Record a question about GBK encoding

background

Distinguish between UTF-8 and GBK

GBK is a standard that is compatible with GB2312 after expansion based on the national standard GB2312. It is specially used to solve Chinese encoding. It is double-byte, both Chinese and English.

UTF-8 is an international encoding method that includes most languages ​​​​in the world (Simplified Chinese, Traditional Chinese, English, Japanese, Korean and other languages), and is also compatible with ASCII codes.

Although GBK saves two bytes less than UTF-8, GBK only contains Chinese, while UTF-8 contains characters needed by all countries in the world, so many systems or frameworks now use UTF-8 by default.

However, when business development docks with system interfaces, we often encounter some old systems that use GBK encoding, especially domestic payments. At this time, they need to be compatible with GBK and UTF-8 encoding.

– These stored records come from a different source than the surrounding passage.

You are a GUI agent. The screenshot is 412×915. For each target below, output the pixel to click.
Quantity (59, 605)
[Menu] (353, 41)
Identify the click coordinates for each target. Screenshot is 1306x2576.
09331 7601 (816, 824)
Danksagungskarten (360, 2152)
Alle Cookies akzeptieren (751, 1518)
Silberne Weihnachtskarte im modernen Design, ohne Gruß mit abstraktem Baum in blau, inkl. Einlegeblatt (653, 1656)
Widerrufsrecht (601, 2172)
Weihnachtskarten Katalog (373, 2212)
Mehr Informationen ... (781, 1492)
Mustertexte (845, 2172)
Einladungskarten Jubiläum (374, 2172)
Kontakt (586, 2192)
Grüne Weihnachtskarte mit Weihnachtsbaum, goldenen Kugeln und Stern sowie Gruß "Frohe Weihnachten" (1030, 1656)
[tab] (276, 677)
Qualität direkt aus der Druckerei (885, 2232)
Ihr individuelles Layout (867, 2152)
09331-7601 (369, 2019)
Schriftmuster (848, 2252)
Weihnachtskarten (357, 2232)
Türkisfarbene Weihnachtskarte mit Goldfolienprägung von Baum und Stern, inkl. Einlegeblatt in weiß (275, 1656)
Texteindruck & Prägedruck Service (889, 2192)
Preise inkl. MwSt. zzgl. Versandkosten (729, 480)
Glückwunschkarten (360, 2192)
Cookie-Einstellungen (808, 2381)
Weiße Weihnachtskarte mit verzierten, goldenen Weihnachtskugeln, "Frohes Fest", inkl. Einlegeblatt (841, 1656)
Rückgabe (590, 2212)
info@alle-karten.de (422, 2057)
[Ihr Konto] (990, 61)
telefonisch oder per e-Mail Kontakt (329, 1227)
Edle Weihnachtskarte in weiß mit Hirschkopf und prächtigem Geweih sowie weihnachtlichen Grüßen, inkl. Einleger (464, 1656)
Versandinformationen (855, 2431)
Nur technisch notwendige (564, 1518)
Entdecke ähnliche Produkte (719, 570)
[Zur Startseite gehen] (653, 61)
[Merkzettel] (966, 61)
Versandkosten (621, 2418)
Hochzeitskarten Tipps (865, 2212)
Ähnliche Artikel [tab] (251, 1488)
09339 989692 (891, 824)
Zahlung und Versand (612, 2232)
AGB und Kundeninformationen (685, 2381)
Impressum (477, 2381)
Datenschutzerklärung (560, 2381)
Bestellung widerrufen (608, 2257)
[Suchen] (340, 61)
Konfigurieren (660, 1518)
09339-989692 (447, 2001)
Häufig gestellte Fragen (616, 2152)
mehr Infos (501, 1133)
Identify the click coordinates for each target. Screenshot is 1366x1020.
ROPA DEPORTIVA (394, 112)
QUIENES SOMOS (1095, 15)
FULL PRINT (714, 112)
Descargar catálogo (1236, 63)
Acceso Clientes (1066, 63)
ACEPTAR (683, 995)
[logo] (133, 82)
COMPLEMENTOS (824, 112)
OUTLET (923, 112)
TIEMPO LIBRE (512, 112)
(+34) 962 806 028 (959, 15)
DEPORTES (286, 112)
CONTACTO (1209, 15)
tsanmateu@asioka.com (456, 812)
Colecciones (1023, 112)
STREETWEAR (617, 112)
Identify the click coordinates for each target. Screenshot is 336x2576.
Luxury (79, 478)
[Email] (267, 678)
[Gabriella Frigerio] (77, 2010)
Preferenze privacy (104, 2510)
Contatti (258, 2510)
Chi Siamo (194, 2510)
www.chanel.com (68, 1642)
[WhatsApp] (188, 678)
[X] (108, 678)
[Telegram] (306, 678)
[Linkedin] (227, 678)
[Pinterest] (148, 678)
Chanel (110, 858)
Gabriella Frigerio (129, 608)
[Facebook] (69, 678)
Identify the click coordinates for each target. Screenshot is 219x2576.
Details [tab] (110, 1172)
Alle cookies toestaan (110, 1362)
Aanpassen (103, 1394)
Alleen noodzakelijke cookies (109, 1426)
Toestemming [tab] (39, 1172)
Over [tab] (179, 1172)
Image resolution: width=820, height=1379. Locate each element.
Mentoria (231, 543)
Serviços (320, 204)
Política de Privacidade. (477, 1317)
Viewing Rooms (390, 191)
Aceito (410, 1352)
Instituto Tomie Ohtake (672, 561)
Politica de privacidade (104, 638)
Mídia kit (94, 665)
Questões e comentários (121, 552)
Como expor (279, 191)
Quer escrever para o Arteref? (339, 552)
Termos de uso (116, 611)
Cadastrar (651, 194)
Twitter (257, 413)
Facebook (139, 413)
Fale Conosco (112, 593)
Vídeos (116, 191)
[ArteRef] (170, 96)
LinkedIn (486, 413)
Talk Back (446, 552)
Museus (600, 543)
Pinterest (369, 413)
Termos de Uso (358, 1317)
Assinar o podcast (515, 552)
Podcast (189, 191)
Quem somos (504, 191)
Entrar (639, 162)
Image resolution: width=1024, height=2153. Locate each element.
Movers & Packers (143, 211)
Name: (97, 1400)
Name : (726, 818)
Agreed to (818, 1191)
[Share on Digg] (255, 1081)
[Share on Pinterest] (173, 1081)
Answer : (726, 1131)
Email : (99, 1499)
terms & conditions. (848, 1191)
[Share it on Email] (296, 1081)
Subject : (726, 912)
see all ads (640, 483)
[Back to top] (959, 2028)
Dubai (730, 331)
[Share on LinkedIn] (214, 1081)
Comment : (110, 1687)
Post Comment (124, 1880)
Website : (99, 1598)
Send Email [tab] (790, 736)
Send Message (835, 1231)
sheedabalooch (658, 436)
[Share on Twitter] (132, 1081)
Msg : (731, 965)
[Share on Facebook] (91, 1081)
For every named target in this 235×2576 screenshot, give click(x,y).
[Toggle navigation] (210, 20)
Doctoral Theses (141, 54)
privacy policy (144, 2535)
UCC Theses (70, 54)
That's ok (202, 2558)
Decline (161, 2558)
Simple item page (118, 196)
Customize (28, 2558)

How to make projects compatible with UTF-8 and GBK

We use spring boot version 2.7. Our default API uses UTF-8, and special APIs use GBK. In spring boot, when a request is received and parsed, CharacterEncodingFilterthe content encoding format will be specified through .

    @Override
    protected void doFilterInternal(
            HttpServletRequest request, HttpServletResponse response, FilterChain filterChain)
            throws ServletException, IOException {

        String  encoding  = getEncoding();
         if (encoding != null ) {
       // Set the encoding when the request comes in (when the request forced encoding is set or the request header does not set the encoding) 
            if (isForceRequestEncoding() || request.getCharacterEncoding() == null ) {
                request.setCharacterEncoding(encoding);
            }
      //Set response forced encoding 
            if (isForceResponseEncoding()) {
                response.setCharacterEncoding(encoding);
            }
        }
        filterChain.doFilter(request, response);
    }

You can modify the global coding method of the project in the following ways

server:
  servlet:
    encoding:
      charset: UTF-8
      force-request: false
      force-response: false

Look, by default, the encoding format is UTF-8 and it is forced to convert every time. What does it mean? That is to say, even if you request a header application/json;charset=GBK, it will not be parsed according to the encoding of the header, but will be forced to be converted to UTF-8. If the content comes from GBK, you will be waiting for garbled code!

    @Bean
    @ConditionalOnMissingBean
    public CharacterEncodingFilter characterEncodingFilter() {
        CharacterEncodingFilter filter = new OrderedCharacterEncodingFilter();
        filter.setEncoding(this.properties.getCharset().name());
        filter.setForceRequestEncoding(this.properties.shouldForce(Encoding.Type.REQUEST));
        filter.setForceResponseEncoding(this.properties.shouldForce(Encoding.Type.RESPONSE));
        return filter;
    }

public boolean shouldForce(Type type) {
        Boolean force = (type != Type.REQUEST) ? this.forceResponse : this.forceRequest;
        if (force == null) {
            force = this.force;
        }
        if (force == null) {
            force = (type == Type.REQUEST);
        }
        return force;
    }

There is now a payment system, and the content it requests is GBK encoded, and there are two methods of GET and POST. Our system interface defaults to UTF-8, so it can only be processed for specific GBK interfaces. The following request situations need to be supported.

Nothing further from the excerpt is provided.